Menjadi profesional, bukan budak korporat
Setiap mendengar ada karyawan swasta melabeli diri sebagai "budak korporat," saya merasa ada sesuatu yang keliru. Kata "budak" memiliki konotasi negatif yang mengacu pada seseorang yang kehilangan kebebasan, hak, dan martabatnya. Budak semata-mata menjadi hamba suruhan tanpa penghargaan.
Memilih ungkapan "budak korporat" ini untuk mendeskripsikan diri hanya merendahkan posisi individu yang bekerja berdasarkan kompetensi, dibayar secara profesional, dan diakui kontribusinya dalam mendukung tujuan perusahaan.
Menggunakan istilah "budak korporat" seolah-olah merendahkan posisi karyawan dalam sebuah ekosistem kerja yang sebenarnya bersifat mutualisme. Perusahaan membutuhkan tenaga profesional, keterampilan, dan ide-ide segar dari karyawan, sementara karyawan mendapatkan kompensasi, pengembangan karier, dan kesempatan untuk menambah pengalaman.

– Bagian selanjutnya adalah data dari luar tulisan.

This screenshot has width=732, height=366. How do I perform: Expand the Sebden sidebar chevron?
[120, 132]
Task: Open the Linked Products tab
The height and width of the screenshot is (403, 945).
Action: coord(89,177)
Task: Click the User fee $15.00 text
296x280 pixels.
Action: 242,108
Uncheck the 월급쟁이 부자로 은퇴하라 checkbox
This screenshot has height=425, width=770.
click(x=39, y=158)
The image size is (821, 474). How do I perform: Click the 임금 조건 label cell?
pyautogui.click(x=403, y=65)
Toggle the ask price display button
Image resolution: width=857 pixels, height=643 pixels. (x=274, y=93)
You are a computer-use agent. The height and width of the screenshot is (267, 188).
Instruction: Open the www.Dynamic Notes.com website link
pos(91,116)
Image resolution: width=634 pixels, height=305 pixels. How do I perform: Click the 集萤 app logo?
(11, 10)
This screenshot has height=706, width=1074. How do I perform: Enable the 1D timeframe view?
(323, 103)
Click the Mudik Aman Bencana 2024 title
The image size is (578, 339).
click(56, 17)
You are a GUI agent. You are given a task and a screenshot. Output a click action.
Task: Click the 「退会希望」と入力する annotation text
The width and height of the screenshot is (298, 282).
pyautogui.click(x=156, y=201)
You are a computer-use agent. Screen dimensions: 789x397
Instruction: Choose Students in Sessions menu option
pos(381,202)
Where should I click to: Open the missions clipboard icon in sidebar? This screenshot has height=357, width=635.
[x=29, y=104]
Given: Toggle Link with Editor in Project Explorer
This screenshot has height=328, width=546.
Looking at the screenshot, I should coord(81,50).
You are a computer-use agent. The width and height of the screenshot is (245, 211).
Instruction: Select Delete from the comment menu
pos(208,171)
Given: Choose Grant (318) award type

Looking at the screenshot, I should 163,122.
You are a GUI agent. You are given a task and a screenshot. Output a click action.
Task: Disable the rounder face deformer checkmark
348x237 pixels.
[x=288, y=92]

Ketika seseorang memandang dirinya sebagai "budak", itu menunjukkan persepsi diri yang rendah—seolah-olah mereka hanya alat tanpa kemampuan untuk membuat pencapaian. Padahal, bagaimana seseorang memandang dirinya sangat memengaruhi semangat kerja dan peluang untuk bertumbuh di lingkup profesional.
Menganggap diri sebagai budak hanya akan menurunkan rasa percaya diri dan memunculkan persepsi negatif terhadap pekerjaan yang dijalani. Saya lebih suka dengan istilah "seorang profesional". Menghargai diri sebagai "seorang profesional" memungkinkan kita untuk terus tumbuh, memperbaiki kualitas diri, dan bahkan menuntut lingkungan kerja yang lebih baik.
Bagi saya, istilah "budak korporat" bukan hanya keliru, tetapi juga merugikan citra karyawan itu sendiri. Profesionalitas seorang karyawan didasarkan pada kemampuan, kontribusi, dan penghargaan terhadap nilai yang mereka bawa ke meja kerja. Menghargai diri sebagai seorang profesional adalah langkah pertama untuk membangun karier yang bermakna.